Cris M. Zanferrari

Dezembro começa triste para os leitores da Cosac Naify. A editora anunciou que vai fechar as portas. E não, isso não significa que outras portas irão se abrir, como diz o popular ditado. Assim fosse, não seria tão triste.

Quando uma casa editorial encerra suas atividades é como se nos faltasse um autor amado. É como se, de fato, morresse o autor e com ele toda a esperança de alguma nova obra. Lamenta-se não só pelo que não mais haverá, mas pelo que haveria ainda de vir e não virá. Lamenta-se o não haver o futuro.

Mas há que se reconhecer a nobreza por trás da atitude. Charles Cosac, o fundador, retira a Cosac Naify de cena como se retira um ator ao final do espetáculo: sob aclamação. Sob os holofotes do sucesso e da fama.  A editora não está falida, está simplesmente encerrando as atividades para não desvirtuar sua linha editorial, o que possivelmente aconteceria caso se submetesse às exigências do mercado. Sim, porque a Cosac nunca foi para grandes mercados. Suas obras se destacaram pelo apuro literário, por um arrojado e refinado projeto gráfico, por um design artisticamente inovador. A Cosac Naify alçou o objeto-livro à condição de objeto-de-desejo.

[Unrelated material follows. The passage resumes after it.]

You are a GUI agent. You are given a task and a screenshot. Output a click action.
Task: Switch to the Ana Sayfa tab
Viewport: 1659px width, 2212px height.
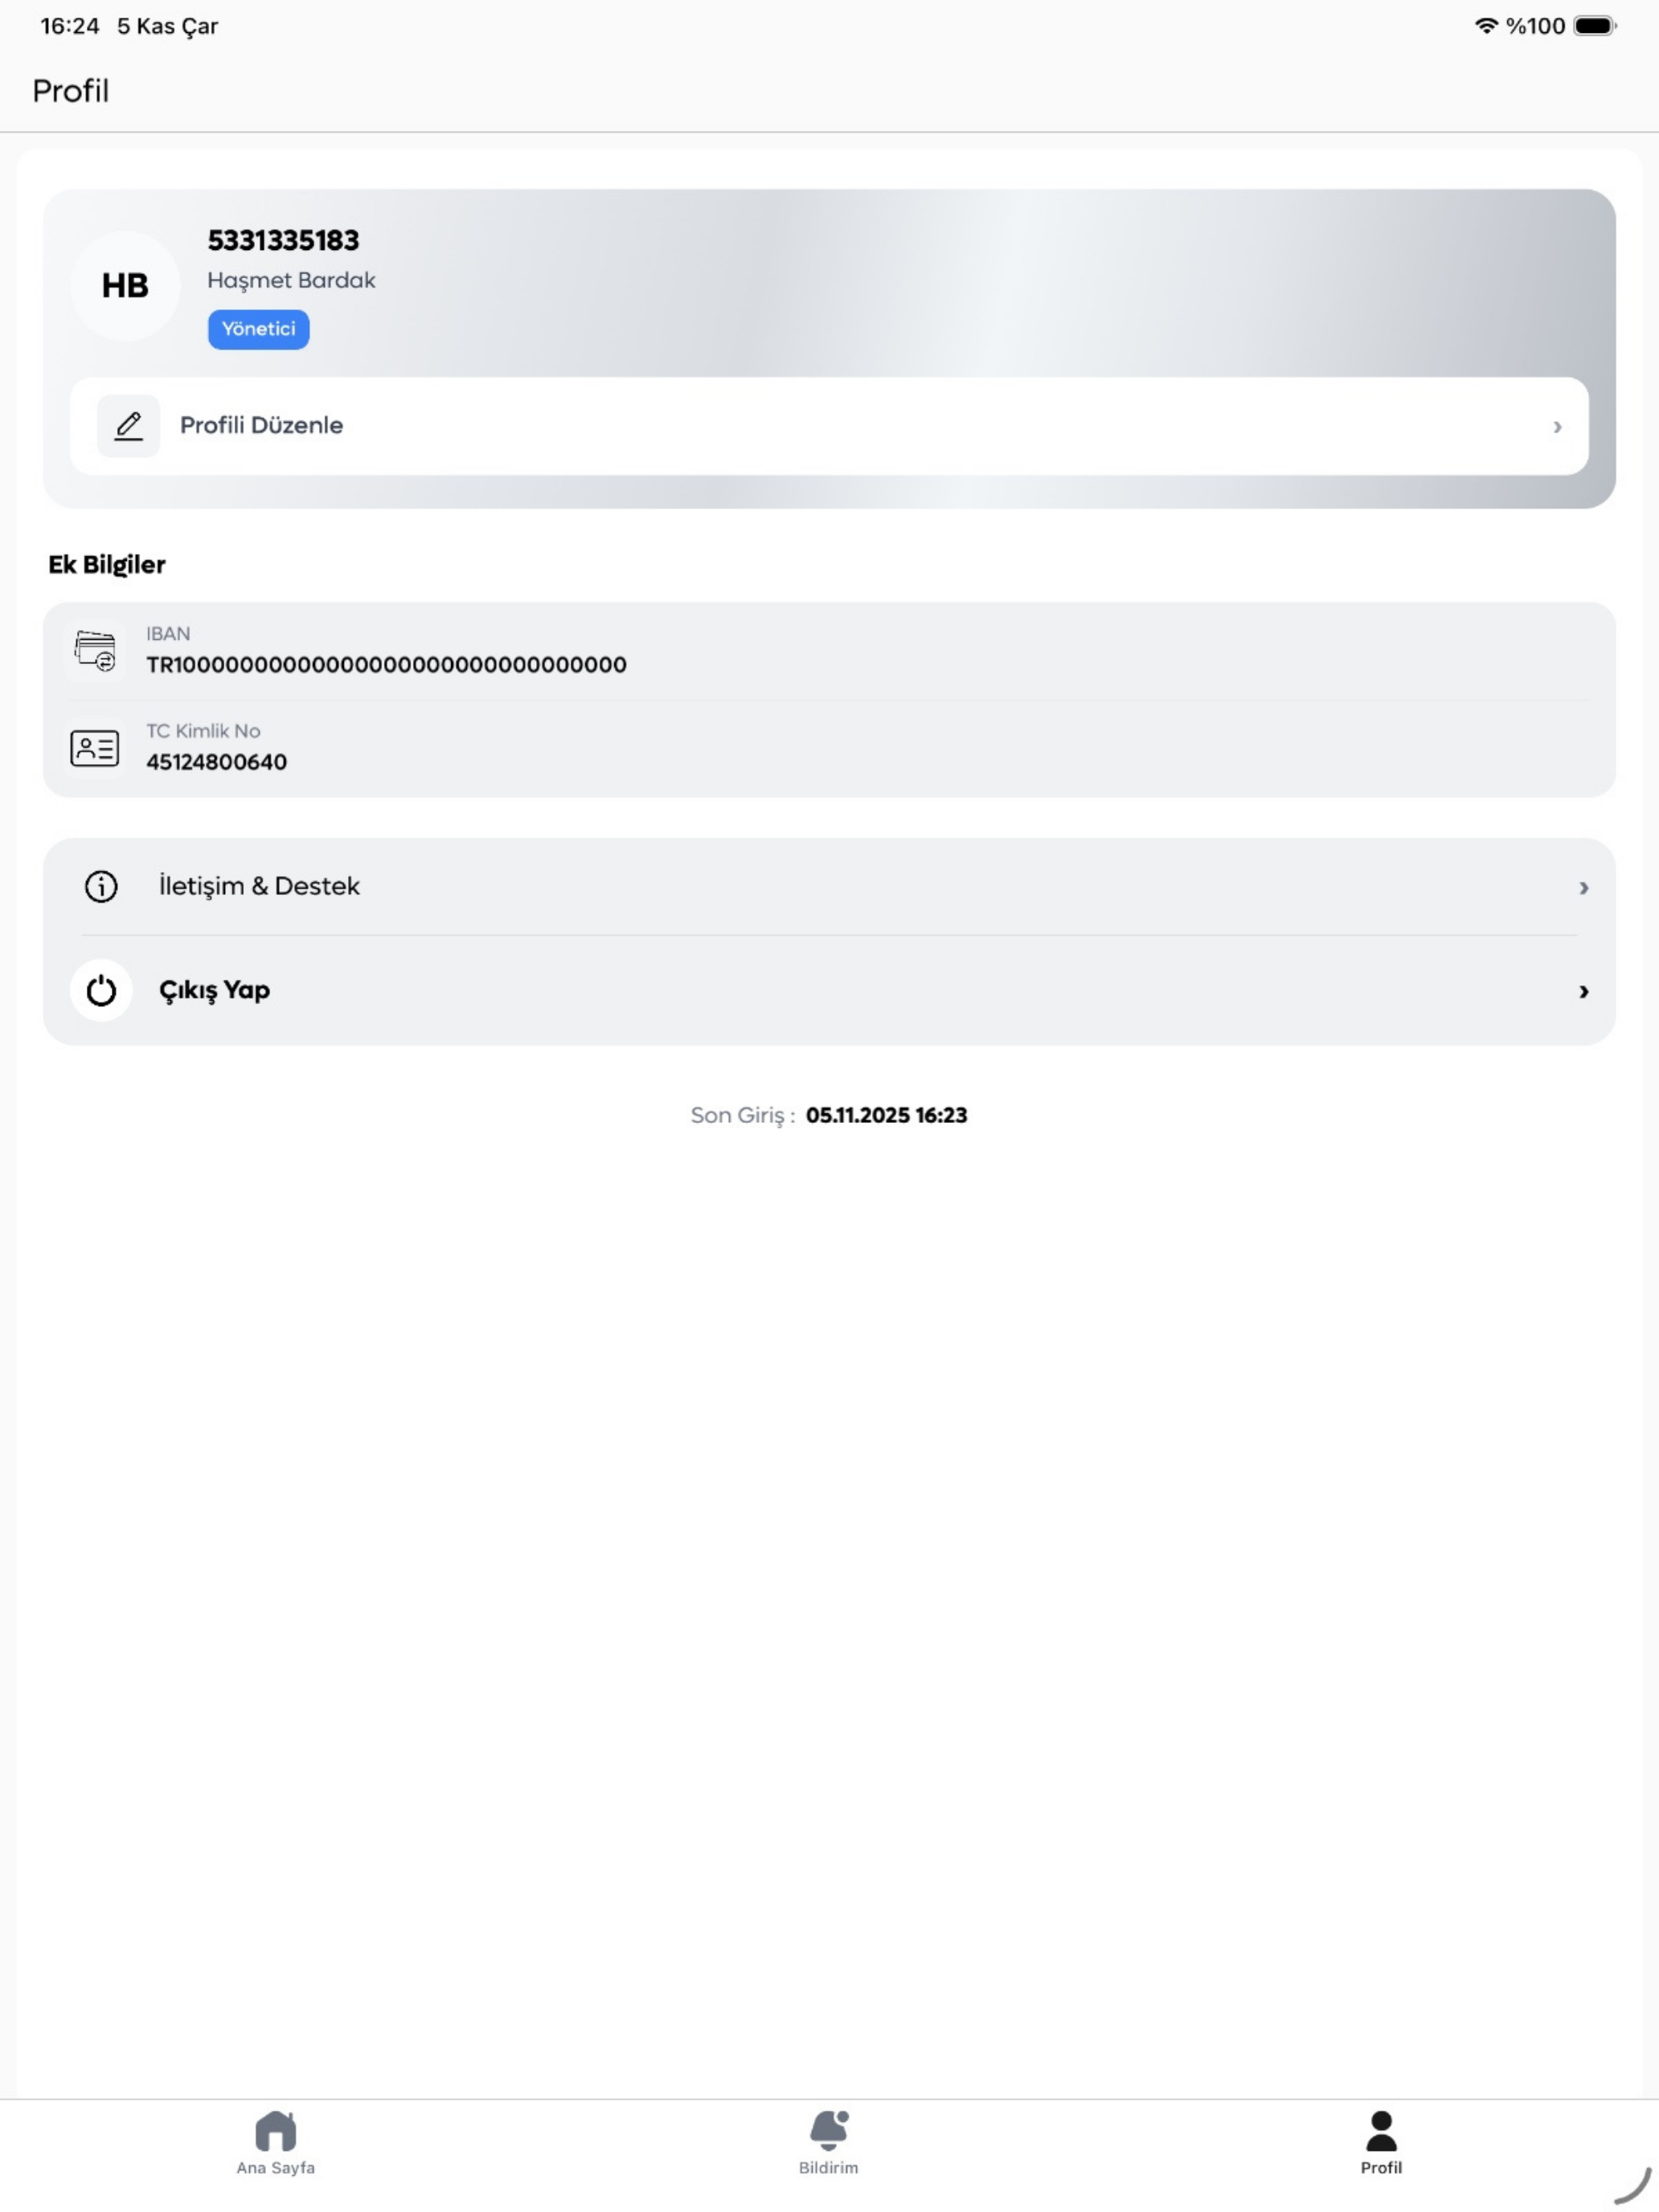[x=276, y=2143]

Vai-se cedo a Cosac. Vai-se à flor da idade, com menos de duas décadas de existência. Vai-se sob os protestos de fãs, mas também sob o estigma de publicar “títulos de difícil consumo” e de “interesse restrito”. Vai-se de todo jeito, mas vai-se senhora de si, sem baixar a cabeça, sem se render aos apelos da autoajuda e do best-seller. Vai-se como se vai o melhor da vida: deixando uma fina e doída saudade.

Obrigada, Cosac.

Minha estante guarda inúmeros objetos-poéticos teus. À minha mesa de cabeceira dormem e velam obras tuas. Mas é na memória que levo as milhares de palavras colhidas nos livros teus, como estas que venho agora deitar-te ao pé do texto: “A página em branco ou coberta apenas com sinais de pontuação é como uma gaiola sem pássaro. A verdadeira obra aberta é aquela que fecha a porta: ao abri-la, o leitor deixa escapar o pássaro, o poema.”*

Obrigada, Cosac.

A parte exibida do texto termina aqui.